Startups need growth fast. It’s how they work. So it stands to reason that they’d be a good model for all brands to follow. Here’s what we found out.
Startups are big news. More and more arrive every year and more and more make it big quicker than expected. A lot of this has to do with social media marketing. Using social to raise awareness quickly, alongside a successful funding round, can ensure that your startup brand skyrockets in value and influence. However, it’s not just the superstar startups that can benefit from such an approach. All brands can.
Have a strategy
If you are just starting up, or even if you are reasonably established, a social media strategy is crucial to your success. Having a secure set of business goals and objectives around what ‘social success’ looks like can keep the social media work focused and productive. It’s also worth identifying your target audience in granular detail, so you can identify the right platforms as well as the right content.
As part of your strategic work, start to align your content with the culture in your company. Your audience is interested in your brand because of your culture and approach to the market. So posts and other content that reflects this mood and culture will be useful. If your audience is young make your content young. If it is more professional, reflect this in your content and publish on LinkedIn, which is the ‘go-to’ professional platform.
Essentially, the more structured and planned your social media strategy is, the more likely it will succeed. And that’s how to add more growth potential.
Have quality content
This is perhaps a little obvious, but your startup success relies upon having high quality content that will resonate with your audience. Before campaigns begin, your brand should be looking at the audience and working out where they are and what kind way of content will work.
Sometimes this is easy. For example, if you are selling to an audience of marketers, create high quality social media content around marketing. However, sometimes it requires looking at your metrics to see which content is resonating over time. Even just a few weeks of looking at metrics should give you a steer on what your audience wants to see. This is how startups use social best, by establishing a quick community through valuable content.
Keep the handle consistent
One of the best ways to start building your startup branding and really get people to recognise who you are and what you do is to be consistent with your handles. On social media, having the same (or as near similar as possible) handle on each of your platforms makes perfect sense.
Don’t forget that audiences experience a lot of noise when they search the Web. If they see your content and marketing multiple times, it will get lost in the fog unless your handles are the same on all of your accounts. This is a classic mistake that some startups make, and it is essential that your consistency grows from a common recognition factor across all of the platforms you use.
One basket
One temptation that you may have when pulling social media marketing together is to aim for as many different platforms as possible. This is not a good idea, and can actually harm your brand and prevent progress.
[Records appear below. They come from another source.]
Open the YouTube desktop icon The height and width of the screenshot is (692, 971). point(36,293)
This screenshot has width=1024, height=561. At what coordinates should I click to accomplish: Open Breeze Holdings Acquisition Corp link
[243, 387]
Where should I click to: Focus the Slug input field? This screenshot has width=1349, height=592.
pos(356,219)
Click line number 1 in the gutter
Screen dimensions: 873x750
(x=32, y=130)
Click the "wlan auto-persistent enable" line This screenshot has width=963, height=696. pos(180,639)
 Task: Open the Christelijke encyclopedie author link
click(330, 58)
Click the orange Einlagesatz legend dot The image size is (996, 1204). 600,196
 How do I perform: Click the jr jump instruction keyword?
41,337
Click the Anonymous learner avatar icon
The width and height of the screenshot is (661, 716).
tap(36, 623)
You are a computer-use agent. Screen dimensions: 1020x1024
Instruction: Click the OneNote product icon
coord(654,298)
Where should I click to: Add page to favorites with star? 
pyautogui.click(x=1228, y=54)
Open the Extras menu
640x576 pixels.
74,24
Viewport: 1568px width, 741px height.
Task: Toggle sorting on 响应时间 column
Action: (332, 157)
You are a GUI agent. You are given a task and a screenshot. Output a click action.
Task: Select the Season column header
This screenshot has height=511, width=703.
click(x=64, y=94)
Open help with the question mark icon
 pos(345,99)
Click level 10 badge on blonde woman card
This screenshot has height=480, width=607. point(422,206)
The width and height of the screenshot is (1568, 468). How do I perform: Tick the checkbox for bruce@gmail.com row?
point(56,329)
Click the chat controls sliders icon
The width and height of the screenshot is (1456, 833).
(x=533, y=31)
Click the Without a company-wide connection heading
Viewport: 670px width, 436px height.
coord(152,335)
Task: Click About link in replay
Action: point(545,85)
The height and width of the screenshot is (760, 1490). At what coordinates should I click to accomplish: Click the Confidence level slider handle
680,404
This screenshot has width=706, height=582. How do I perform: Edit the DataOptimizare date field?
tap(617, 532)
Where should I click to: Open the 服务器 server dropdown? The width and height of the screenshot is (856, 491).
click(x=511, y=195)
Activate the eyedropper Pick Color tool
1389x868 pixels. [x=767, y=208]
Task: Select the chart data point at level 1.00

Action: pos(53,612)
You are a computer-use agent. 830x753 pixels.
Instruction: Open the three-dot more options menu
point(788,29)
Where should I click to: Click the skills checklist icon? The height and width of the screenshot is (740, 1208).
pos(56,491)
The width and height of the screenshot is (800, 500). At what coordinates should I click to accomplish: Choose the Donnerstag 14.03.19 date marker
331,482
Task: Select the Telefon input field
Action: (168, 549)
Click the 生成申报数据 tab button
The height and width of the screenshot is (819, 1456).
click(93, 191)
Once you know where your audience is, focus on creating and sharing content on that particular platform. Doing your best work on a platform where you know your prospects are congregating makes a lot more sense than blanket bombing every single place available.
Watch the metrics
There is plenty to keep an eye on during the growth stage of a startup. Bearing that in mind, you will need all the help you can get. Having a good grasp of data and metrics just ensures you cut out the wastage. When you’re creating strategy and content around the stuff that is actually working, you are onto a winner.
Know your reach and your engagement, and know which posts are really resonating with your audience, and you can plan a path ahead that should make it easier for you to get the growth you need.
Startups that do well with social media tend to focus on a few platforms, and work on content that resonates with both their culture and the interests of the audience. With a solid strategy and an eye on metrics, it should be a case of similar levels of growth for your brand.